Beim Lösungsvorgang geht es um die physikalische Wechselwirkung zwischen den Ionen und den Wassermolekülen. Die Vorgänge laufen an der Phasengrenze Kristalloberfläche/Wasser ab.

(Hierzu haben wir einen Schülerfilm.)

Die Wassermoleküle heften sich an die äußeren Ionen und polarisieren diese. Damit wird die interionische Anziehungskraft geringer; die Wasserdipole vermögen sich zwischen die Ionen zu schieben. Dann umhüllen sie die abgelösten Ionen und transportieren sie von der Kristalloberfläche weg. (Wenn das Wasser verdampft wird, läuft der umgekehrte Vorgang ab. Dann können die Ionen des Salzes sich wieder anziehen und das Gitter erneut aufbauen.)

Um jedes gelöste Ion sammeln sich in exakter geometrischer Anordnung sechs Wassermoleküle. Man spricht von Hydrathüllen. Beim Kochsalz sind sie oktaedrisch angeordnet.

Wasserdipole umgeben in oktaedrischer Symmetrie die Ionen von NaCl.
(Die zwei unterhalb und oberhalb der Zeichenebene angeordneten Wasserdipole muss man sich dazu denken.)

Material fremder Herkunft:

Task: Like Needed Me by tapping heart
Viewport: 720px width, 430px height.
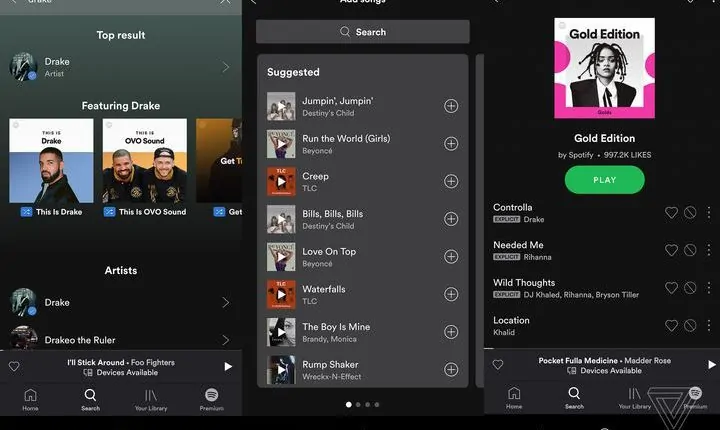Action: point(671,250)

Dabei sind die Ion/Dipol-Kräfte zwischen den Teilchen erstaunlich stark. Das führt zu einer dichteren Packung der Wassermoleküle, verglichen mit der des reinen Wassers. Hinzu kommen noch die dicht eingepackten Ionen. (Hier hat der Begriff der „Dichte“ einen auch für Schüler einsichtigen realen Hintergrund...) Folglich nimmt beim Lösen die Dichte des Wassers von 1,0 auf 1,2 g/mL (20 °C) zu. Das kann man in einem Versuch zeigen. Aber auch ein Ei schwimmt plötzlich, wenn man Salz ins Wasser rührt. Im Toten Meer gelingt es kaum jemanden unterzugehen.

Daggi im Toten Meer in Jordanien (Foto: Susanne Hoffmann)


Wie viel Salz löst sich im Wasser?
Das ist bei Kochsalz nur in Grenzen eine Frage der Temperatur. Eine gesättigte Lösung ist bei Zimmer-Temperatur 26%ig. Das entspricht 359 g/L (20 °C).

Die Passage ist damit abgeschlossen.